Harris seems incapable of discerning that religious faith could involve some level of parable, a symbolic openness to mystery. He does not recognize that popular religion may be seeking to engage honestly with the mystery of existence, not necessarily making claims that conflict with the laws of physics.
Rather, he seems to demand that if God can’t intervene miraculously to override scientific laws, for example by miraculously curing the Zika virus, then all sympathy for talk of God should be condemned. Dismissing theology as ‘hairsplitting and casuistry’, he ignores how civil dialogue with theologians might offer the prospect that symbolic interpretation of Biblical ideas could have high moral value.
His views reinforce Dawkins' largely correct line that religion lacks humility compared to science, but Harris seems rather arrogant and preachy in his rejection of the prospect that theology may offer some philosophical insight into deep moral problems.
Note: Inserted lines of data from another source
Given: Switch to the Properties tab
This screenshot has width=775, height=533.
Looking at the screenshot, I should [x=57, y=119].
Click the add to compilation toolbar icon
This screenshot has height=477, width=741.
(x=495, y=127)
Many scientists have a narrow technical training that does not prepare them with the ability to hold a philosophical conversation that shows respect for religious sensibility. That syndrome makes atheism as a movement wide open to simplistic logic like from Harris, who follows Dawkins’ line that the stupidity of fundamentalism proves that religious is irredeemable. He complains about the stony silence that greets some of his ideas. This negative response might be ameliorated if he showed some openness to the possibility of dialogue with an intelligent and critical faith.